Requirement
In the records below, find the line containing "The height and width of the screenshot is (978, 1813)." and the line containing "Task: Click the red"; please repeat exactly the lines from one to the other, both included, and nothing more.

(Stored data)
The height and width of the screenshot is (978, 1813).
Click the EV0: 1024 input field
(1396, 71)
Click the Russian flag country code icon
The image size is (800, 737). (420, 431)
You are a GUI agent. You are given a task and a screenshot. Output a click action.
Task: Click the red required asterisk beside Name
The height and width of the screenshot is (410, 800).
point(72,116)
* * *
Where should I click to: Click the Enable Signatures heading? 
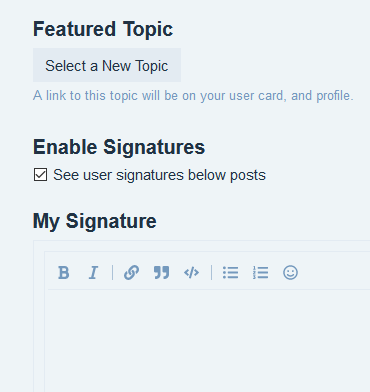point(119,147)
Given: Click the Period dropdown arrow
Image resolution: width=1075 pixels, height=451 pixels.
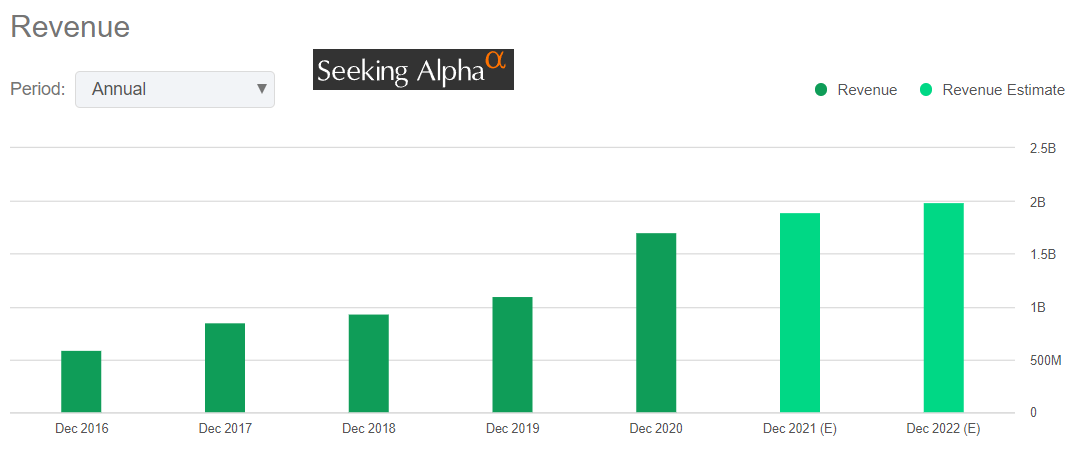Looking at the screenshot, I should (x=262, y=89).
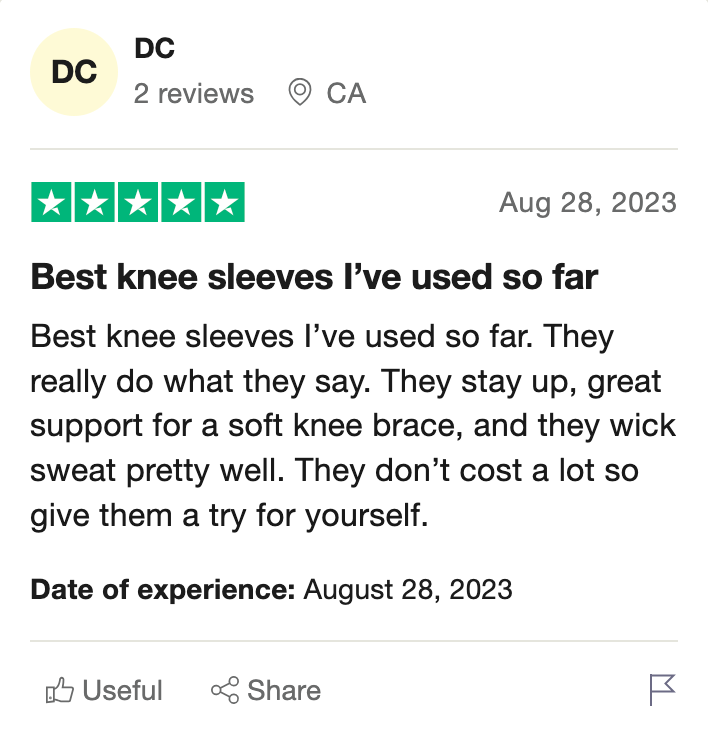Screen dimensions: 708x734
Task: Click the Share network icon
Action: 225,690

Exercise result
The height and width of the screenshot is (978, 1813).
Click the EV0: 1024 input field
(1396, 71)
Click the Russian flag country code icon
The image size is (800, 737). (420, 431)
You are a GUI agent. You are given a task and a screenshot. Output a click action.
Task: Click the red required asterisk beside Name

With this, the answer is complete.